On redhat-8, for example, there does not seem to be a wide variety of python packages available in operating system repositories. Rather the specific minimal packages needed for the OS's own needs of python are all that seem to be available. This makes it challenging to install on redhat, as one now has to package many dependencies as well as the main package. The typical approach is to hunt for individual dependencies in different third party repositories, or rebuild them from source... This is a bit haphazard, and in some cases, like watchdog or dateparser, the package itself has dependencies and one ends up having to create dozens of python packages.
On redhat, as in many other environments, it seems more practical to use python native packaging, rather than the incomplete OS ones, as they do dependency resolution, and all the dependencies can be brought in using pip. The result of this, if done system-wide, is a mix of Distro packages, and pip provided packages, which complicates auditing and patching. System Administrators may also object to the use of pip packages in the base operating system.
Windows is another example of an environment where pre-existing package availability is unclear. On windows, the natural distribution format would be a self-extracting EXE, but use of plugins with such a method is unclear, and all the dependencies need to be packaged within it.
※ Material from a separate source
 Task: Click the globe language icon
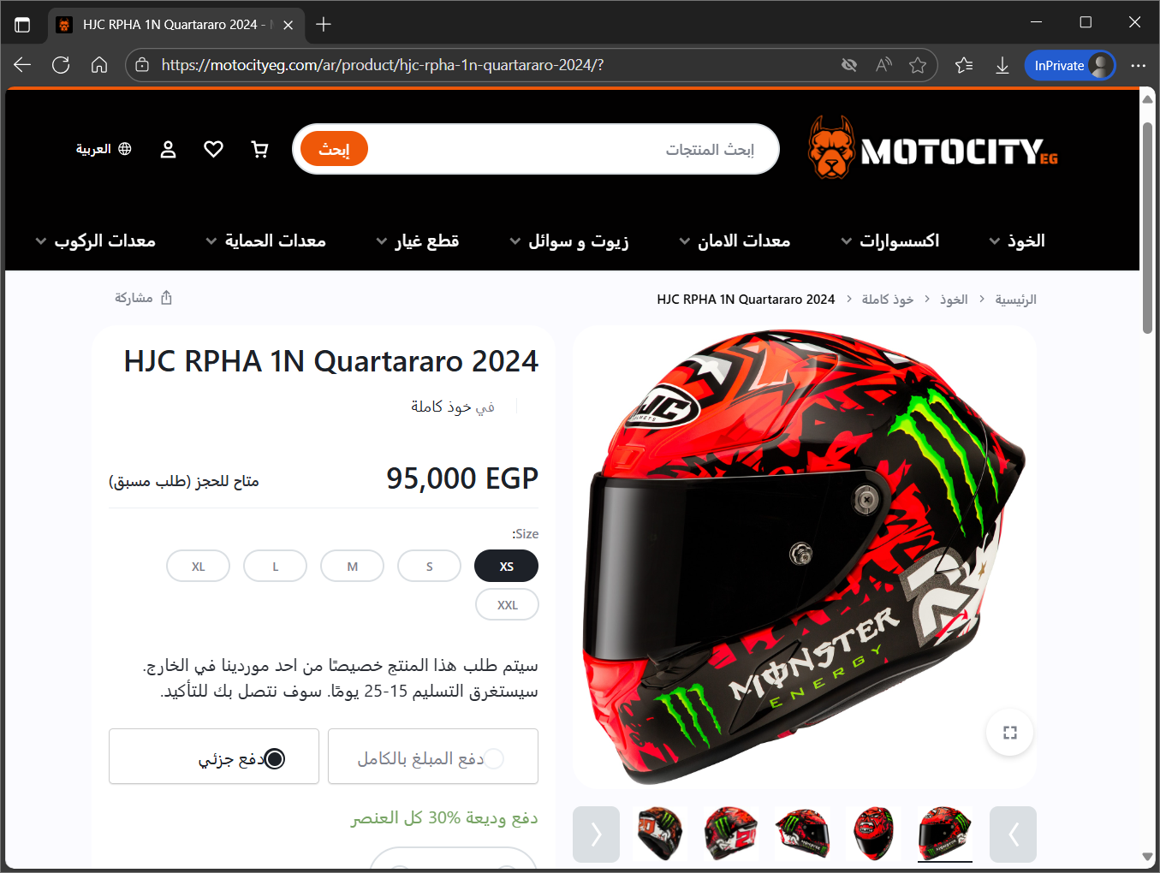125,149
People also install python *distributions* ActiveState, Anaconda, or the more traditional cpython, and those will each have their own installation methods.
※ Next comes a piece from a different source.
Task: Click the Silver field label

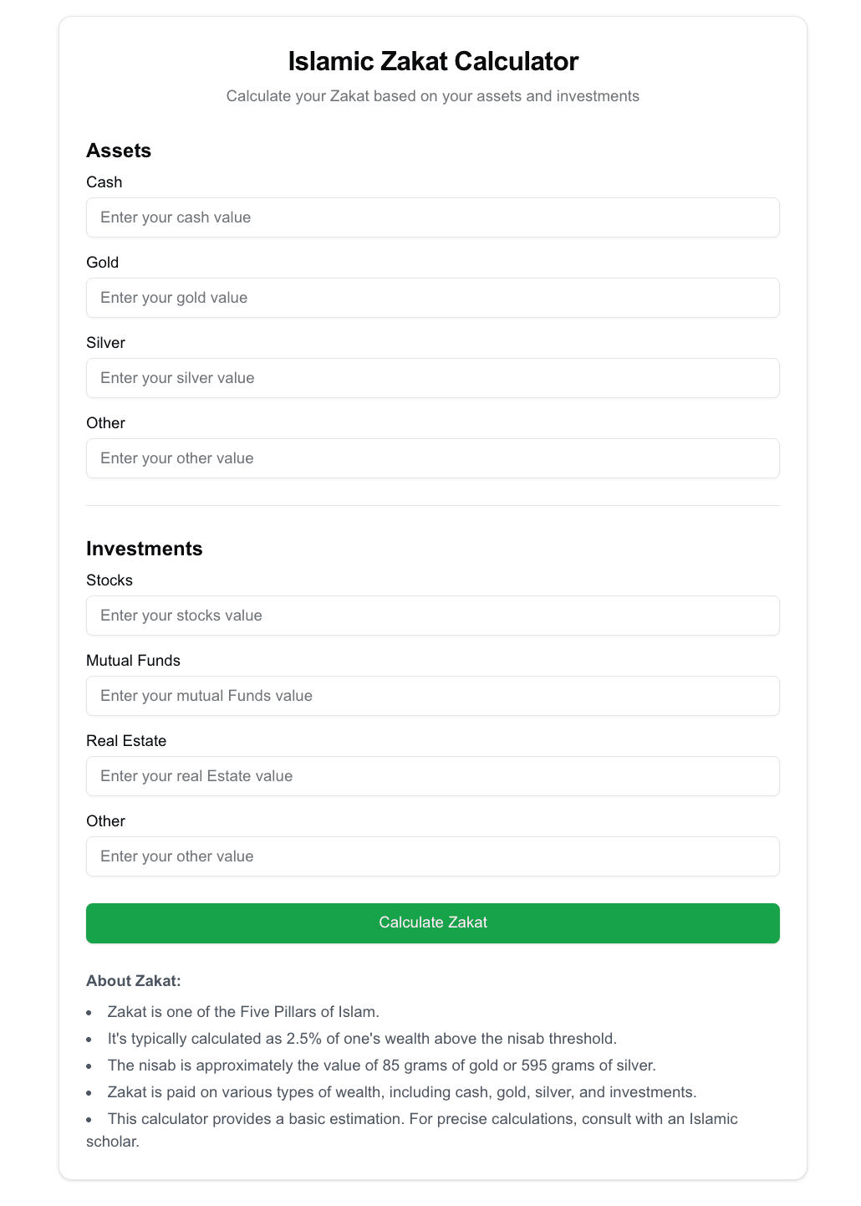Action: point(105,343)
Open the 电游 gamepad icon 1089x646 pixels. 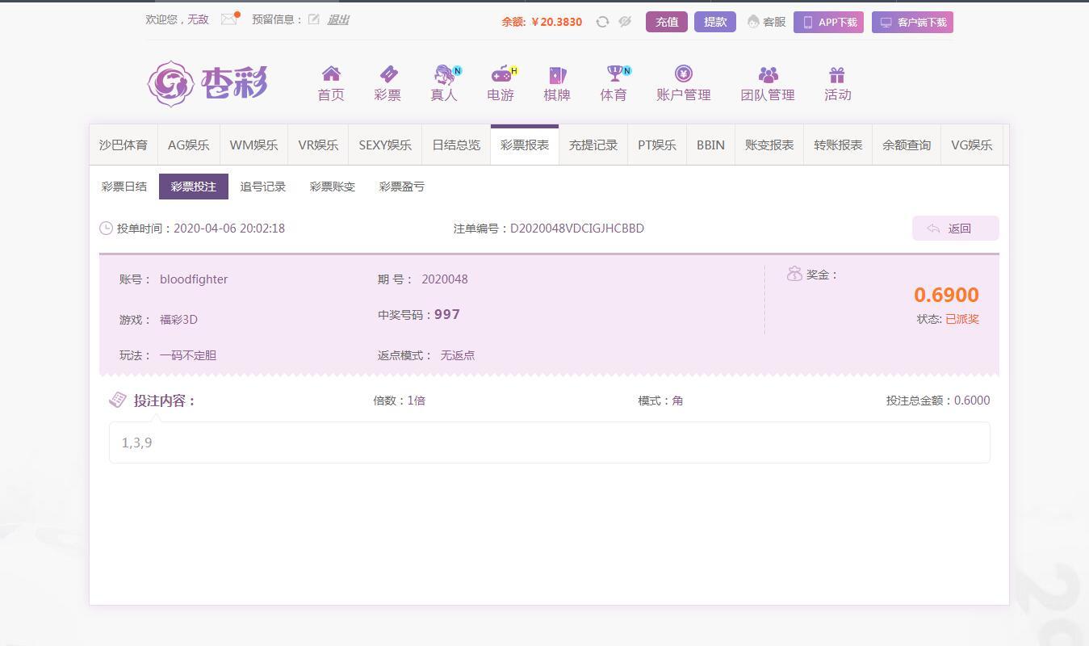[501, 75]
The complications mostly arise from dependencies such as xattr, python3-magic, watchdog, etc... that is packages that are wrappers around C libraries or use C libraries as part of their implementation. In these cases, pure python packaging often fails, as more environmental support is needed. For example, the python-magic python package requires the c-library libmagic1 to be installed. If using OS packages, this is just an additional dependency, no problem, but with pip, it will just fail, and the user needs to find the OS package, install that, and then try installing the python package again.
Another complication results from all these different platforms having methods of installation mean that it is not obvious what advice to provide to users when a dependency is missing "pip installe? conda install? apt install, yum install ?" ... the package naming conventions vary by distribution, and are different from the module names used to test their presence.
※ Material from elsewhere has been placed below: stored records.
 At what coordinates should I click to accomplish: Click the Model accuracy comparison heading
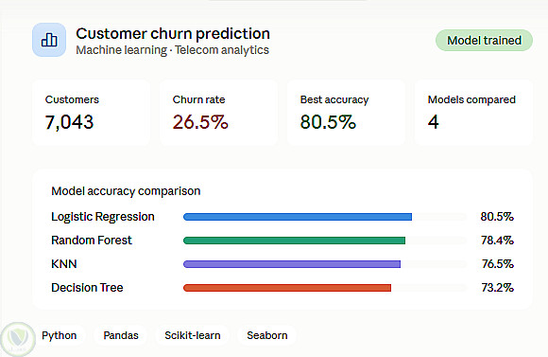[x=126, y=191]

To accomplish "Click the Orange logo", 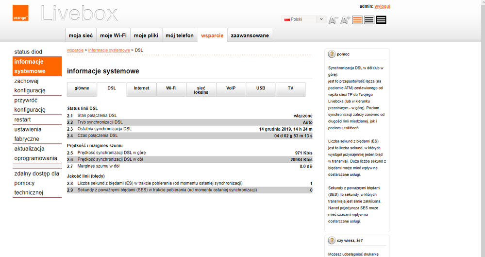I will tap(20, 13).
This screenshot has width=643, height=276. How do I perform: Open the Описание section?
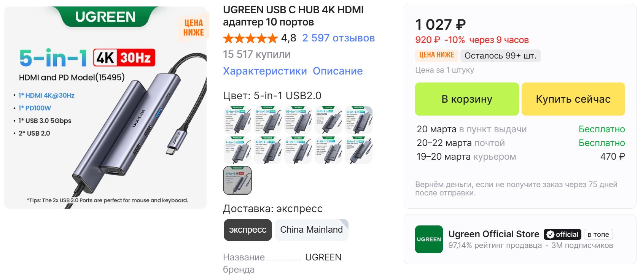(337, 71)
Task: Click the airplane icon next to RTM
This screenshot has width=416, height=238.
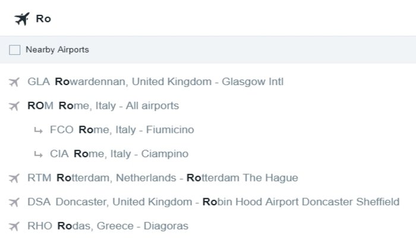Action: (x=14, y=179)
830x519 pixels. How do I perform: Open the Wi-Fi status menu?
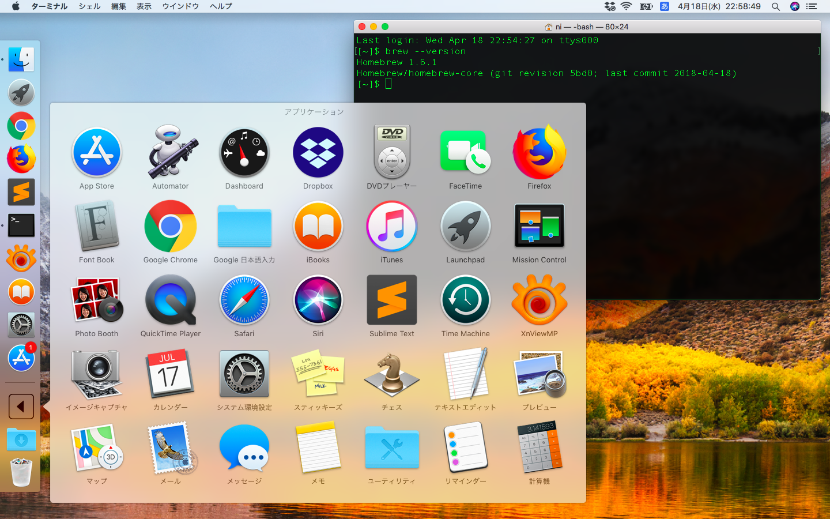point(626,6)
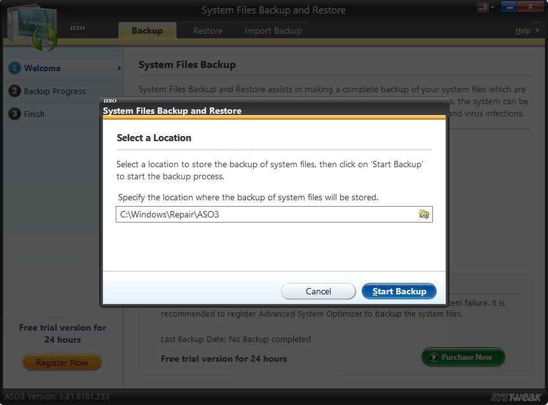Click Start Backup to begin the backup

(x=399, y=291)
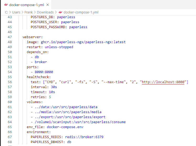
Task: Click line number 56 in the gutter
Action: pyautogui.click(x=10, y=82)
## Approaches to Dependency Management
### Manual Tailoring
For HPC (which runs redhat 8.x) there are a few dependencies brought in by EPEL packages, some built from source, but some had to be left out. The setup.py file, when building packages on redhat are typically hand edited to work around packages that are not available. So manual editing of packages is done. After the RPM is generated, it is then tested on another system, and a different user, to see whether it runs (as the local user doing the build may have pip packages which provide deps not available to others.)
implementation: manual editing of setup.py to remove dependencies.
### (Mostly) Silent Disable
Looking at xattr, the *import* is in a try/except, and if it fails, the storing of metadata in extended file attributes is disabled. There is a loss of functionality or a different behaviour on these systems as a result. There is no way to query the system for which *degrades* are active. nothing to prompt the user what to do to address, if they want to.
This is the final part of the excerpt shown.